:: AUFGABEN ::
**1)** Zählen Sie alle Handlungen Jesu auf, die der Predigttext über die Speisung der Fünftausend in dem Satz nennt, der mit „Da nahm er“ beginnt.
**2)** Knüpfen Sie an den Predigttext über die Speisung der Fünftausend an und schreiben Sie ihn nach seinem letzten Satz weiter.

---------- PREDIGTTEXT ----------

Sonntag, 14. Juli 2013

Predigt am 14. Juli 2013 (7. Sonntag nach Trinitatis)

Die Apostel, die Jesus ausgesandt hatte, kamen zurück und erzählten ihm, wie große Dinge sie getan hatten. Und er nahm sie zu sich, und er zog sich mit ihnen allein in die Stadt zurück, die heißt Betsaida. Als die Menge das merkte, zog sie ihm nach. Und er ließ sie zu sich und sprach zu ihnen vom Reich Gottes und machte gesund, die der Heilung bedurften.
Aber der Tag fing an, sich zu neigen. Da traten die Zwölf zu ihm und sprachen: „Lass das Volk gehen, damit sie hingehen in die Dörfer und Höfe ringsum und Herberge und Essen finden; denn wir sind hier in der Wüste.“ Er aber sprach zu ihnen: „Gebt ihr ihnen zu essen.“ Sie sprachen: „Wir haben nicht mehr als fünf Brote und zwei Fische, es sei denn, dass wir hingehen sollen und für alle diese Leute Essen kaufen.“ Denn es waren etwa fünftausend Mann. Er sprach aber zu seinen Jüngern: „Laßt sie sich setzen in Gruppen zu je fünfzig.“ Und sie taten das und ließen alle sich setzen. Da nahm er die fünf Brote und zwei Fische und sah auf zum Himmel und dankte, brach sie und gab sie den Jüngern, damit sie dem Volk austeilten. Und sie aßen und wurden alle satt; und es wurde aufgesammelt, was sie an Brocken übrigließen, zwölf Körbe voll.

---------- ROHDATEN ----------

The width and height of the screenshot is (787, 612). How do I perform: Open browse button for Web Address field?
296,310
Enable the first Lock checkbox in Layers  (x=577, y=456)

----------

:: ANTWORTEN ::
**1)**
- Er nahm die fünf Brote und zwei Fische.
- Er sah auf zum Himmel.
- Er dankte.
- Er brach sie.
- Er gab sie den Jüngern.

**2)**
Lukas 9, 10-17


Da hast du aber übertrieben, Lukas: fünf Brote und zwei Fische für 5000 Menschen! Und dann bleiben körbeweise Reste übrig! Warum erzählst du uns keine glaubwürdigeren Geschichten? Fünfzig Brote für fünfhundert Leute, das hätte doch gereicht! Dann hätte das auch mit unserer Lieblingsinterpretation funktioniert: dass viele noch etwas aus ihren eigenen Taschen hervorgeholt hätten, so dass alle genug hatten. Aber so? Bei fünftausend Leuten und fünf Broten klappt es auch mit dieser Erklärung nicht mehr. Ein Tausendstel Brot für jeden – das ist absurd! Auch die schöne alte rationalistische Erklärung, die Aktion sei heimlich vorbereitet worden und die Jünger hätten Brotvorräte in den Büschen versteckt gehabt, zieht nicht bei solchen Mengen. Nein, Lukas, du hast einfach übertrieben! Du wolltest uns ein besonders großes Wunder erzählen, und wir sollen dir das glauben. Du machst es uns wirklich schwer!
Aber wahrscheinlich musstest du diese Geschichte einfach aufschreiben. Jeder, der das Leben von Jesus erzählte, kannte auch diese Geschichte und hat sie weitererzählt: sechsmal steht sie nun in unseren Evangelien, wie Jesus mit ganz wenig Brot und Fisch ganz viele Leute satt gemacht hat. Die Leute haben diese Geschichte geliebt. Vielleicht gerade deshalb, weil sie so übertrieben erscheint.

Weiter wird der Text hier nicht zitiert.